EXERCISE DETAILS » Each entry has to be copied exactly, with nothing missed.

Dataset entries
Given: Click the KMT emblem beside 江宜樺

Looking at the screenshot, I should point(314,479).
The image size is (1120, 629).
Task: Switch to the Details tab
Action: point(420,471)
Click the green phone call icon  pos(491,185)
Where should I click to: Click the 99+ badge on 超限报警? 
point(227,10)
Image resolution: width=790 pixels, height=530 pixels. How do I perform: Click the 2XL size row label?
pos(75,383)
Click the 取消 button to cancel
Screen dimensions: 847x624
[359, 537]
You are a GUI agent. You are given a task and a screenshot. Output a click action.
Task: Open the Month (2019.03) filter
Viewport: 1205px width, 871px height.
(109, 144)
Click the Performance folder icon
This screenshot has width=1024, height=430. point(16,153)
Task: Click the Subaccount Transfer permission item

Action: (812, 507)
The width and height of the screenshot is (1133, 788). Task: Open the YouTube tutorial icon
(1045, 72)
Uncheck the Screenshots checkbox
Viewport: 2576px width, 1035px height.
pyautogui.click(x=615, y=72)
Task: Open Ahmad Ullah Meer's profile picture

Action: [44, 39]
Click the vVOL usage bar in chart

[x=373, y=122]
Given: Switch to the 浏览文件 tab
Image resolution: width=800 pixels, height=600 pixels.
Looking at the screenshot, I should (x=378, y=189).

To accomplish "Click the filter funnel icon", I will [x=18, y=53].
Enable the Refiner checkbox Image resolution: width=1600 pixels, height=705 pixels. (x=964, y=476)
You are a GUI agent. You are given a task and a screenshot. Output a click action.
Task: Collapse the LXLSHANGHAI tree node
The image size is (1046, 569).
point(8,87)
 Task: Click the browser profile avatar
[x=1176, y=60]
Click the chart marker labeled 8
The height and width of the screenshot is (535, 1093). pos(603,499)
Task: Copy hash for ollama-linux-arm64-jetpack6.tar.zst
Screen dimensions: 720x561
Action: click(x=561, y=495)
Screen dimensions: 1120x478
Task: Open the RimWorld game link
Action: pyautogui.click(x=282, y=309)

TASK RESPONSE »
Given: Click the KMT emblem beside 江宜樺

Looking at the screenshot, I should point(314,479).
The image size is (1120, 629).
Task: Switch to the Details tab
Action: point(420,471)
Click the green phone call icon  pos(491,185)
Where should I click to: Click the 99+ badge on 超限报警? 
point(227,10)
Image resolution: width=790 pixels, height=530 pixels. How do I perform: Click the 2XL size row label?
pos(75,383)
Click the 取消 button to cancel
Screen dimensions: 847x624
[359, 537]
You are a GUI agent. You are given a task and a screenshot. Output a click action.
Task: Open the Month (2019.03) filter
Viewport: 1205px width, 871px height.
(109, 144)
Click the Performance folder icon
This screenshot has width=1024, height=430. point(16,153)
Task: Click the Subaccount Transfer permission item

Action: (812, 507)
The width and height of the screenshot is (1133, 788). Task: Open the YouTube tutorial icon
(1045, 72)
Uncheck the Screenshots checkbox
Viewport: 2576px width, 1035px height.
pyautogui.click(x=615, y=72)
Task: Open Ahmad Ullah Meer's profile picture

Action: [44, 39]
Click the vVOL usage bar in chart

[x=373, y=122]
Given: Switch to the 浏览文件 tab
Image resolution: width=800 pixels, height=600 pixels.
Looking at the screenshot, I should (x=378, y=189).

To accomplish "Click the filter funnel icon", I will [x=18, y=53].
Enable the Refiner checkbox Image resolution: width=1600 pixels, height=705 pixels. (x=964, y=476)
You are a GUI agent. You are given a task and a screenshot. Output a click action.
Task: Collapse the LXLSHANGHAI tree node
The image size is (1046, 569).
point(8,87)
 Task: Click the browser profile avatar
[x=1176, y=60]
Click the chart marker labeled 8
The height and width of the screenshot is (535, 1093). pos(603,499)
Task: Copy hash for ollama-linux-arm64-jetpack6.tar.zst
Screen dimensions: 720x561
Action: click(x=561, y=495)
Screen dimensions: 1120x478
Task: Open the RimWorld game link
Action: pyautogui.click(x=282, y=309)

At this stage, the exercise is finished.